- AANWIJZINGEN
1 > Haal uit de tekst over de Schiedamsevest het stuk tussen "Lag het aan" en "Niet aan denken.", beide inbegrepen, letterlijk over.
2 > Zet de tekst over de Schiedamsevest alsjeblieft voort vanaf het punt waar hij ophoudt.

- PAGINATEKST
***

Staat van de Straat, Schiedamsevest
Buurman B had al een tijdje last van een verminderd uitzicht op de wereld. ‘M’n oog doet niet wat ik wil’, had hij tegen de huisdokter gebromd. En inderdaad, zonder bril kon hij zelfs die grote E op de ogentest niet meer lezen. ‘Staar’, zeiden ze in het Oogziekenhuis. Een nieuwe lens in je oog, betekent dat tegenwoordig. Dus op een dag liep Buurman B over de Schiedamse Vest, op weg voor ‘een kleine operatie’, zoals ze dat hadden genoemd.
Lag het aan hem of was die hele straat mistig, gelig en grijs? Veel mensen met ooglapjes of zonnebrillen, strompelend, ondersteund door familieleden. Eens kijken: Visio op nummer 158, het Ooghuis op nummer 160, het Oogziekenhuis op nummer 180 – het leek hier wel een ogen-boulevard. Voor de deur van het ziekenhuis was het druk. Er was personeel om je auto te parkeren.
Rechts van de ingang was de wachtruimte. Links van de ingang was de ‘acute oogzorg’, waar buurmeisje W. pas nog terecht was gekomen toen ze een voetbal keihard op haar oog had gekregen. Rechtuit de incheck-balie, waar mensen nerveus met hun afspraakformulieren stonden te frommelen.
Vierde verdieping. Wachtende mensen. Intake, druppelen, wachten. Portemonnee en sleutels in een locker. Wachten. Wachten. Op een monitor zag hij het rode oog knipperen van een mede-patient die al onder het mes was. Niet aan denken.
Toch wel een beetje eng, het idee dat ze straks met scherpe voorwerpen in je oog staan te peuteren…. Niet aan denken, even slikken. Dan in een rolstoel naar de operatiekamer. Meer druppelen. Een operatie-laken over je heen, scherp licht. De binnengekomen chirurg krabde de oude lens eruit, nee, je merkte er niks van, alleen dat geluid… Het inzetten van de nieuwe lens gaf wat druk en duister, klaar.

***

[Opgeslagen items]
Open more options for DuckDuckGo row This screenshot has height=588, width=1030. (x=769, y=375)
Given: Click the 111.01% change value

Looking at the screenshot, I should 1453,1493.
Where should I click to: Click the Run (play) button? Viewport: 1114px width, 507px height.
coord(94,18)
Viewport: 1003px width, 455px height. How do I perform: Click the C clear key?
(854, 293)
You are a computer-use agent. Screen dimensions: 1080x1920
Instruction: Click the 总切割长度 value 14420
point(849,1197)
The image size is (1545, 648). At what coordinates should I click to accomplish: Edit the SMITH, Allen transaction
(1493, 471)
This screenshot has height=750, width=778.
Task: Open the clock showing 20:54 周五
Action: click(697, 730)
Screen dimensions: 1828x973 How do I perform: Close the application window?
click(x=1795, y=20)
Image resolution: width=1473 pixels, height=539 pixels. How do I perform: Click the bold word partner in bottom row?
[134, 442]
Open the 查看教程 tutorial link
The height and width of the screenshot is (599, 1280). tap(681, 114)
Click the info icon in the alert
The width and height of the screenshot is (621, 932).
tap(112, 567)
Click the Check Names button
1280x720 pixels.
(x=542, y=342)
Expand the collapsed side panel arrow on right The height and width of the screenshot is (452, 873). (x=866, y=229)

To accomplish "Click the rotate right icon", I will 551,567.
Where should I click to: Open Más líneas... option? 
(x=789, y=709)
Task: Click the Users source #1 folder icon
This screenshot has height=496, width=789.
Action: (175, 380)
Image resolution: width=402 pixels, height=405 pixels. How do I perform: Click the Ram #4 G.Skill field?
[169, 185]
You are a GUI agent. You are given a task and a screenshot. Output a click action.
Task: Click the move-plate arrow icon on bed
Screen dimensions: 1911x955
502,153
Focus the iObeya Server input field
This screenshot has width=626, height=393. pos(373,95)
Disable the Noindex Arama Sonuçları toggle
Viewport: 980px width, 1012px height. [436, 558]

***

- SCHRIFTELIJKE ANTWOORDEN
1 >
Lag het aan hem of was die hele straat mistig, gelig en grijs? Veel mensen met ooglapjes of zonnebrillen, strompelend, ondersteund door familieleden. Eens kijken: Visio op nummer 158, het Ooghuis op nummer 160, het Oogziekenhuis op nummer 180 – het leek hier wel een ogen-boulevard. Voor de deur van het ziekenhuis was het druk. Er was personeel om je auto te parkeren.
Rechts van de ingang was de wachtruimte. Links van de ingang was de ‘acute oogzorg’, waar buurmeisje W. pas nog terecht was gekomen toen ze een voetbal keihard op haar oog had gekregen. Rechtuit de incheck-balie, waar mensen nerveus met hun afspraakformulieren stonden te frommelen.
Vierde verdieping. Wachtende mensen. Intake, druppelen, wachten. Portemonnee en sleutels in een locker. Wachten. Wachten. Op een monitor zag hij het rode oog knipperen van een mede-patient die al onder het mes was. Niet aan denken.

2 >
Het had al met al minder dan een uur geduurd. Terug in de wachtruimte nog een kop koffie, oogkapje op, spullen uit de locker, tot ziens. En zo doen ze er hier 36 op een dag.
De volgende dag al kon hij kijken met twee ogen.
Een hele opluchting! Terug op de Schiedamsevest was de grauwsluier verdwenen en had hij weer oog voor de architectuur en de omgeving. De vrolijke muurschildering van Daan Botlek, waar de toeristen graag tegenaan klimmen om een foto te laten maken.
In het Oogziekenhuis zelf de kunstwerken aan de muren, allemaal met ‘ogen’ of ‘zien’ als thema. Het vrolijke verplegend personeel. Buiten was er de okergele gevel van het ziekenhuis die het de allure geeft van een Venetiaans paleis, de blauwe lucht, de spelende kinderen van Basisschool Het Landje met hun kleurige kleertjes, het groen en oranje van het Johan Cruijff-speelveldje, het donkerbruin van de 100-jarige Waalse Kerk.
Een wereld van kleur. Buurman B. genoot, omdat hij alles letterlijk met nieuwe ogen zag!